Non-alcoholic fatty liver disease (NAFLD) is the most common chronic liver disease, affecting over 30% of the United States population. Early patient identification using a simple method is highly desirable.
To create machine learning models for predicting NAFLD in the general United States population.
Using the NHANES 1988-1994. Thirty NAFLD-related factors were included. The dataset was divided into the training (70%) and testing (30%) datasets. Twenty-four machine learning algorithms were applied to the training dataset. The best-performing models and another interpretable model (, coarse trees) were tested using the testing dataset.
There were 3235 participants ( = 3235) that met the inclusion criteria. In the training phase, the ensemble of random undersampling (RUS) boosted trees had the highest F1 (0.53). In the testing phase, we compared selective machine learning models and NAFLD indices. Based on F1, the ensemble of RUS boosted trees remained the top performer (accuracy 71.1% and F1 0.56) followed by the fatty liver index (accuracy 68.8% and F1 0.52). A simple model (coarse trees) had an accuracy of 74.9% and an F1 of 0.33.
Not every machine learning model is complex. Using a simpler model such as coarse trees, we can create an interpretable model for predicting NAFLD with only two predictors: fasting C-peptide and waist circumference. Although the simpler model does not have the best performance, its simplicity is useful in clinical practice.
非酒精性脂肪性肝病(NAFLD)是最常见的慢性肝病,影响着超过30%的美国人口。使用简单方法对患者进行早期识别非常必要。
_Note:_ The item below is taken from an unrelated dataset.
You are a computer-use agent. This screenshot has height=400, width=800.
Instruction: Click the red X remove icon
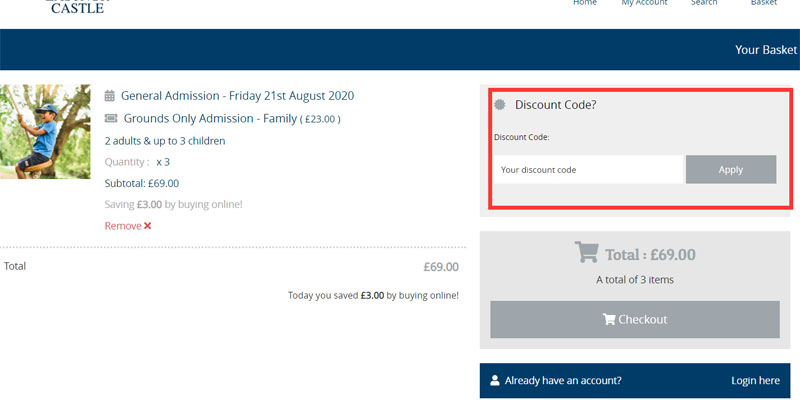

创建用于预测美国普通人群中NAFLD的机器学习模型。
使用1988 - 1994年的美国国家健康与营养检查调查(NHANES)。纳入了30个与NAFLD相关的因素。数据集被分为训练集(70%)和测试集(30%)。将24种机器学习算法应用于训练数据集。使用测试数据集对表现最佳的模型和另一个可解释模型(粗树模型)进行测试。
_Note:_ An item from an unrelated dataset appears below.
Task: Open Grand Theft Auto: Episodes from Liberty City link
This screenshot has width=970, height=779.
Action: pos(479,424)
有3235名参与者(n = 3235)符合纳入标准。在训练阶段,随机欠采样(RUS)增强树的集成模型具有最高的F1值(0.53)。在测试阶段,我们比较了选择性机器学习模型和NAFLD指数。基于F1值,RUS增强树的集成模型仍然是表现最佳的(准确率71.1%,F1值0.56),其次是脂肪肝指数(准确率68.8%,F1值0.52)。一个简单模型(粗树模型)的准确率为74.9%,F1值为0.33。
并非每个机器学习模型都很复杂。使用像粗树模型这样更简单的模型,我们可以创建一个仅用两个预测变量(空腹C肽和腰围)来预测NAFLD的可解释模型。虽然这个更简单的模型没有最佳性能,但其简单性在临床实践中很有用。